HOW TO COMPLETE THIS TASK: Copy the entries below word for word, with nothing left out or changed.

MATERIAL SUPPLIED:
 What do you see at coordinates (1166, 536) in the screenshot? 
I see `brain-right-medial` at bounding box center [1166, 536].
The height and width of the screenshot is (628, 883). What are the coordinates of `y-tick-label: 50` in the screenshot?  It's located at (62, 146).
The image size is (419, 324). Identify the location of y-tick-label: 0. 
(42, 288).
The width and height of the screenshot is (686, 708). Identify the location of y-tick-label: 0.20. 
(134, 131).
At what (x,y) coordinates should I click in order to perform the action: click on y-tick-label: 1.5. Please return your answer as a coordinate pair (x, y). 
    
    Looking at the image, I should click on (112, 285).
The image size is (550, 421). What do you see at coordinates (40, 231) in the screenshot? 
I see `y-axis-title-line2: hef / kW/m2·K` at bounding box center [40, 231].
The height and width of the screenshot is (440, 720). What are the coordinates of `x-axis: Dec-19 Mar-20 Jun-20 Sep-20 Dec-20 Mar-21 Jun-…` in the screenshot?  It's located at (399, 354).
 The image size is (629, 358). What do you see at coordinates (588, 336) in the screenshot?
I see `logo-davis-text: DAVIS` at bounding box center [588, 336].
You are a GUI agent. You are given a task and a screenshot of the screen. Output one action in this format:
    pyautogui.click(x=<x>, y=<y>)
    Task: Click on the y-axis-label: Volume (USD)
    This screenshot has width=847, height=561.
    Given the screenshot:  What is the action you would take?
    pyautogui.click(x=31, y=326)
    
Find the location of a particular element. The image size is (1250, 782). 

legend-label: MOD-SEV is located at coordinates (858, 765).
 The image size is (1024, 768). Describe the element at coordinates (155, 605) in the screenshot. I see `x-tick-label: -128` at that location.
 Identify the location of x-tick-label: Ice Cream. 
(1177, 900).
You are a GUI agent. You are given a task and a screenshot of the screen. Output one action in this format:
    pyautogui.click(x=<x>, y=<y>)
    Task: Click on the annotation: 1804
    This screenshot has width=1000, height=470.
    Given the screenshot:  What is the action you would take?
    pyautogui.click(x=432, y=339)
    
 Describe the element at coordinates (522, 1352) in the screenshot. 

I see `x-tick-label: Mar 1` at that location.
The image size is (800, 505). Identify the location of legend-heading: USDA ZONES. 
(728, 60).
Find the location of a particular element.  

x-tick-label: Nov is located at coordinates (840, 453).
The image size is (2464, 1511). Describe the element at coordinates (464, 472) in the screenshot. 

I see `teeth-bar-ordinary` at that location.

ANSWER BELOW:
 What do you see at coordinates (1166, 536) in the screenshot? 
I see `brain-right-medial` at bounding box center [1166, 536].
The height and width of the screenshot is (628, 883). What are the coordinates of `y-tick-label: 50` in the screenshot?  It's located at (62, 146).
The image size is (419, 324). Identify the location of y-tick-label: 0. 
(42, 288).
The width and height of the screenshot is (686, 708). Identify the location of y-tick-label: 0.20. 
(134, 131).
At what (x,y) coordinates should I click in order to perform the action: click on y-tick-label: 1.5. Please return your answer as a coordinate pair (x, y). 
    
    Looking at the image, I should click on (112, 285).
The image size is (550, 421). What do you see at coordinates (40, 231) in the screenshot? 
I see `y-axis-title-line2: hef / kW/m2·K` at bounding box center [40, 231].
The height and width of the screenshot is (440, 720). What are the coordinates of `x-axis: Dec-19 Mar-20 Jun-20 Sep-20 Dec-20 Mar-21 Jun-…` in the screenshot?  It's located at (399, 354).
 The image size is (629, 358). What do you see at coordinates (588, 336) in the screenshot?
I see `logo-davis-text: DAVIS` at bounding box center [588, 336].
You are a GUI agent. You are given a task and a screenshot of the screen. Output one action in this format:
    pyautogui.click(x=<x>, y=<y>)
    Task: Click on the y-axis-label: Volume (USD)
    This screenshot has width=847, height=561.
    Given the screenshot:  What is the action you would take?
    pyautogui.click(x=31, y=326)
    
Find the location of a particular element. The image size is (1250, 782). 

legend-label: MOD-SEV is located at coordinates (858, 765).
 The image size is (1024, 768). Describe the element at coordinates (155, 605) in the screenshot. I see `x-tick-label: -128` at that location.
 Identify the location of x-tick-label: Ice Cream. 
(1177, 900).
You are a GUI agent. You are given a task and a screenshot of the screen. Output one action in this format:
    pyautogui.click(x=<x>, y=<y>)
    Task: Click on the annotation: 1804
    This screenshot has width=1000, height=470.
    Given the screenshot:  What is the action you would take?
    pyautogui.click(x=432, y=339)
    
 Describe the element at coordinates (522, 1352) in the screenshot. 

I see `x-tick-label: Mar 1` at that location.
The image size is (800, 505). Identify the location of legend-heading: USDA ZONES. 
(728, 60).
Find the location of a particular element.  

x-tick-label: Nov is located at coordinates (840, 453).
The image size is (2464, 1511). Describe the element at coordinates (464, 472) in the screenshot. 

I see `teeth-bar-ordinary` at that location.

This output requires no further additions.